Marijuana stocks are entering the mainstream, and that means that Wall Street stock analysts are starting to weigh in on their prospects for the future. In late February, Jefferies became the latest well-known financial institution to start covering cannabis stocks as part of its analysis, and in general, it was positive on the industry. Yet although Jefferies picked five pot stocks to do well in the current marijuana boom, it also identified two — Cronos Group (NASDAQ:CRON) and HEXO (NYSEMKT:HEXO) — that it believes won’t keep up with its cannabis rivals.

Marijuana leaf on top of a pile of $100 bills.

IMAGE SOURCE: GETTY IMAGES.

Why Jefferies likes marijuana in general

Like other analysts, Jefferies has a general thesis for the cannabis industry that includes projections for extremely fast growth. With estimates of about $17 billion in sales for marijuana companies in 2019, the analyst company believes that the size of the market will triple to $50 billion in the next decade using its base assumptions. If things work out a bit better than it expects, then its stretch target for the industry would be $130 billion.

Even with all the press that the recreational cannabis market has gotten after Canada’s rollout last fall, Jefferies believes that the industry will retain a balanced split between general adult-use and medical marijuana. The company’s projections are for recreational sales to rise from $9 billion to $31 billion over the next 10 years, compared to growth from $8 billion to $19 billion on the medical marijuana front.

Much of the attention that marijuana has gotten early on has centered on production and sale of dried cannabis. However, Jefferies expects that the drive for brand building and innovation will make it more important for cannabis companies to dovetail on other successful products in adjacent industries, such as snack foods, beverages, and tobacco. That will give marijuana stocks that successfully work together with companies that specialize in those other areas a competitive advantage over their rivals.
====================
# [WORK TASK]
Name every adjacent industry that the article on Jefferies and marijuana stocks gives as an example of where cannabis companies could dovetail on successful products.

# [AVAILABLE DATA]
====================
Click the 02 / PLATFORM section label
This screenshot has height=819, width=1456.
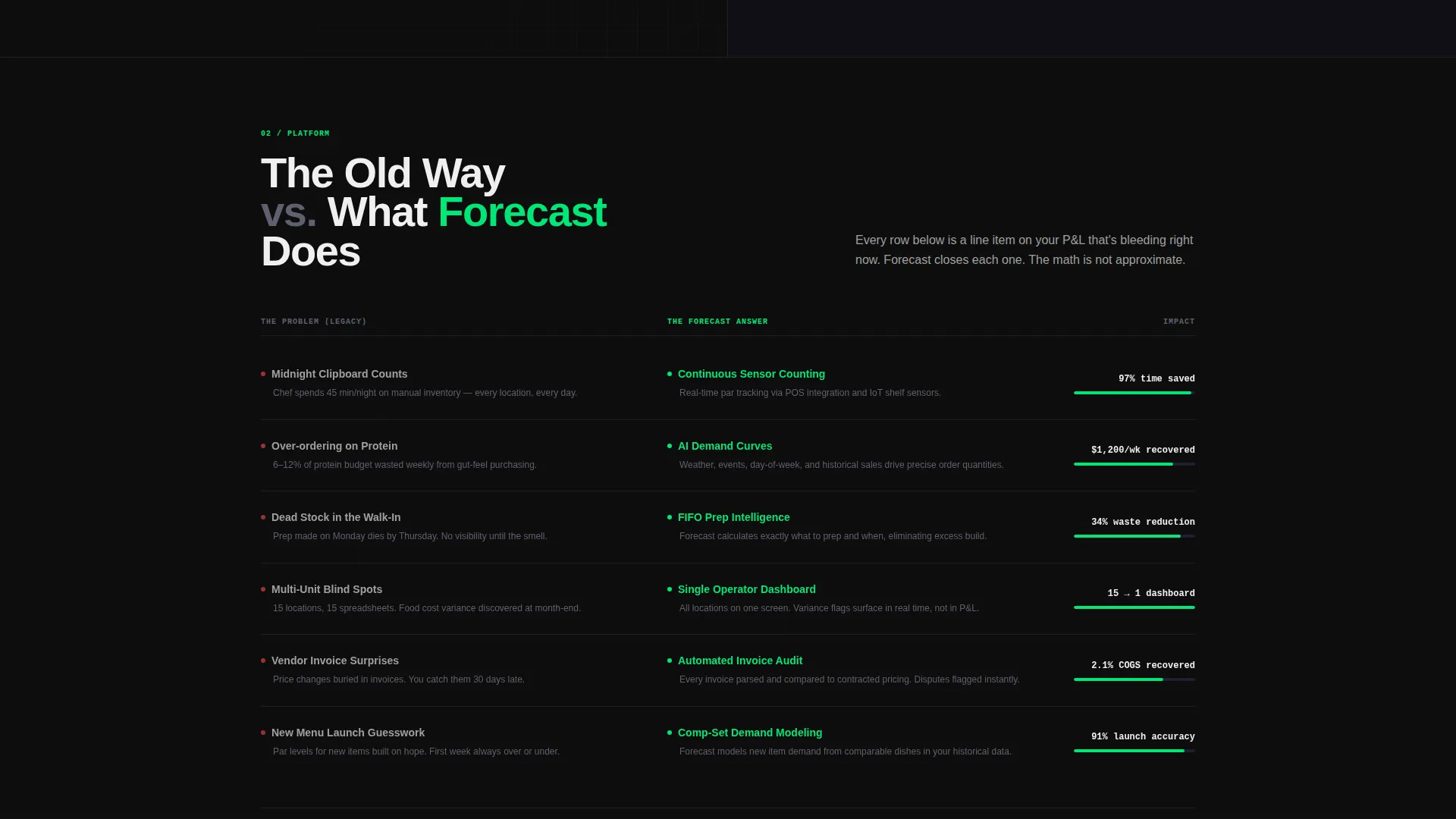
====================
# [RESPONSE TO THE EXERCISE]
Snack foods, beverages, and tobacco.